Hospitals are crowded with such people, as well as many other non-surgical patients who would benefit greatly from Oriental medicine. Many suffer from severe heart disease, strokes, COPD, pneumonia of various types, pulmonary fibrosis, widespread autoimmune problems, labile high blood pressure, severe diabetes mellitus, complications of pregnancy, as well as many other conditions. Those who are coping with these aggressive illnesses are often very frightened and frustrated.

More heartbreaking still are the children's hospitals which are sadly populated with patients suffering from leukemia, brain tumors, osteogenic sacoma, brittle bone disease, cystic fibrosis, juvenile cancer of the kidneys, and other severe medical conditions that are mostly found in the very young. It is sadly true that next to the elderly population, the most likely group to develop cancer is infants and small children.

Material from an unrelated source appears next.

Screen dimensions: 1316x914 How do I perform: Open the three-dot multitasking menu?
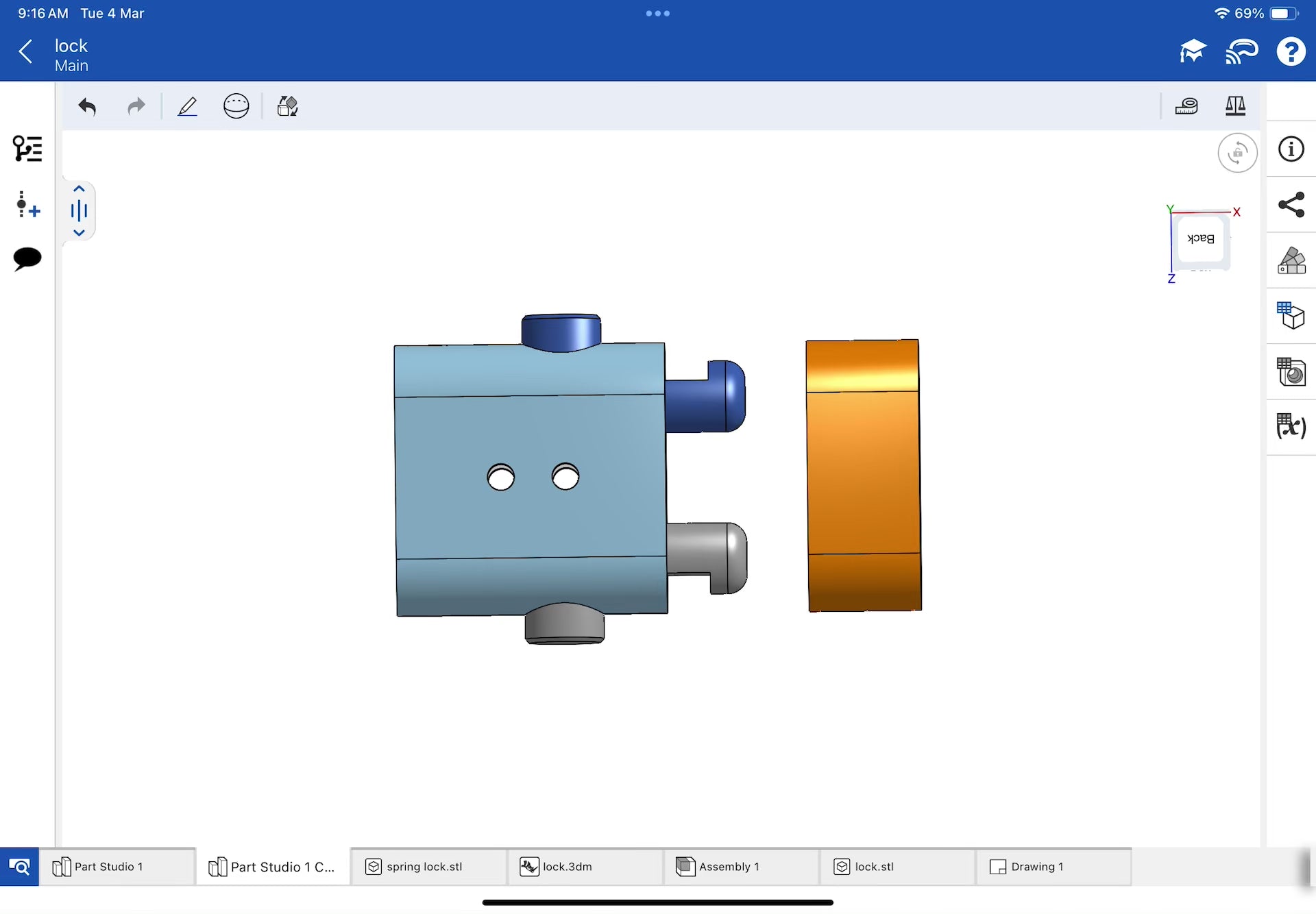click(657, 13)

There is an indescribable pathos in dealing with these unfortunate individuals, but also much satisfaction in being able to comfort them, and genuine elation when they are cured. One of the greatest achievements of Western medicine in the past few years has been the discovery of cures for many childhood cancers, including acute leukemia, which used to be rapidly fatal. Such cures, when they occur, are miraculous. Many other children are not so lucky, as there is no cure for them.

Whether adults or children, our goal should be to see that all these acutely ill patients are able to receive Oriental medicine in addition to their Western medical treatments. They all need acupuncture and/or Chinese herbal treatments. All of you who are Oriental medical practitioners should ask yourself: what can we do to pave the way so the seriously ill can receive our treatments?

The more an OM practitioner knows about Western medicine, the better they will interact with the professionals who care for these really sick patients. Such an informed practitioner can then successfully reassure doctors and the patients themselves of their competence as a OM practitioner; one who also knows what's going on in the world of biomedicine. If a patient has lupus, the doctor will be more likely to ask for your help in pain management and improvement in the patient's stamina if they realize you know something about the biomedical aspects of lupus. Gradually, the doctors in your community will come to realize that you are able to synergize with them for the benefit of their patients. Their fears will be resolved that you might steal their patients away from them. They will see you as an asset; not a liability or a threat. This is when your own practice will become more fully successful. This is when it will have the greatest potential for helping others.

Your should seek out and attend seminars that are given by Western medical doctors specifically for Oriental medical practitioners, in order to expand your knowledge of biomedicine. Textbooks are now available that also bridge this gap, written specifically for licensed acupuncturists, that explain biomedicine in the appropriate depth for it to have the most meaning and the greatest retention by an LAc practitioner. Distance-learning modules, which include CDs that can be listened to while driving in your car, are also available. Time spent in studying such materials will be rewarding to you and your patients.

When you feel ready to do so, apply for privileges in a local hospital near you. Hospital administrators are now more open than ever to admitting licensed acupuncturists on their staff, and others who are not yet open to granting such privileges stand ready to be enlightened. The time is now to expand our noble profession of Oriental medicine into this new arena where it is so needed.